Two other functions that will result in a single logical output are the any() and the all() function. These will do what their names sound like, that is they will see if any values in the vector meet certain criteria and if all values in the vector meet certain criteria.

x
 [1]  4 39  1 34 23 43 14 18 33 21 21 42 46 10  7  9 15 21 37 41
any(x > 45)
[1] TRUE
any(x < 10)
[1] TRUE
all(x <= 45)
[1] FALSE
all(x < 10)
[1] FALSE
Try it Out

Emmit has calculated the number of smoothies he has sold for each of the past 10 days. Using the functions in this section determine which days had sales greater than or equal to 15 and if the sales on a day matched a previous day’s total.

sales <- c(12, 5, 9, 15, 7, 3, 10, 20, 7, 6)
Click to see the solution

5.9 Getting Help

While I have thrown a lot of information at you in this lecture, know that R provides help and resources for all functions. So, if we are ever confused about a specific function or do not know what parameters we can pass into the function, then we can always use a question mark to search for the documentation. That is if we are curious about the mean() function then we can type ?mean.
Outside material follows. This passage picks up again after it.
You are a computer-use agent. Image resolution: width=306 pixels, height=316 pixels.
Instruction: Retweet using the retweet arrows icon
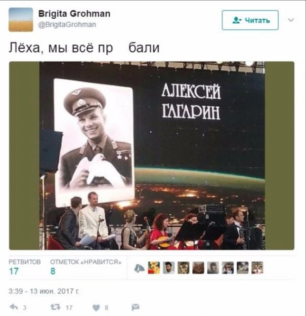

Using two question marks will search the database for the phrase if we are unsure what the function is called. For instance, we could type ?? “Standard Deviation” if we are unsure of the name of the function. Do not worry if you cannot remember everything, as you use it more and more it will become second nature. Even I have to regularly look at the R Documentation to see examples and to see what the options are for each function.

  • Create sequences in R to do the following:

    1. Create a sequence of numbers from 1 to 20 incrementing by 3 using the seq() function.
    2. Using the rep() function, create a vector that contains the elements 5, 10, and 15, where 5 is repeated 3 times, 10 is repeated 2 times, and 15 is repeated 4 times.
    3. Using the built-in letters vector, extract and display the letters at the 3rd, 6th, 9th, and 12th positions.
    4. Name the vector c(50, 100, 200) with the names "Small", "Medium", and "Large", then access the element named "Medium".
  • Create a vector states with values: “California”, “Colorado”, “Connecticut”, “Delaware”, “Florida”, “Georgia”, “Hawaii”, “Idaho”, “Illinois”, “Indiana”
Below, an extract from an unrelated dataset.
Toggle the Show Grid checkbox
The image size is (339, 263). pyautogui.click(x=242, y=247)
    1. Use grep() to find all states that start with the letter "C" and display those states.
    2. Use grep() to find all states that end with the letter "a" and display those states.
    3. Use grep() to find all states that contain the letters "_n" (with _ being any letter) or "or".
    4. Use logical operators to display all states that contain either "Florida" or "Georgia".
  • Use the sample() function to randomly select 7 values from the numbers 1 through 20 without replacement.

  • Create a vector temperature with the values 72, 75, 78, 80, 77, 74, 91, 84, 85, 93, 80.
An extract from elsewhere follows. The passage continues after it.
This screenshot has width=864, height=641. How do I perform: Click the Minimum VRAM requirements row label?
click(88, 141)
    1. Use the which() function to find the indices where the daily temperature is equal to 80
    2. Use the duplicated() function to identify which day’s temperatures are duplicates.
    3. Use the unique() function to get the distinct daily temperature values.
    4. Use the any() function to check if any days have temperatures below 80.
    5. Use the all() function to check if all days have temperatures 80 or less.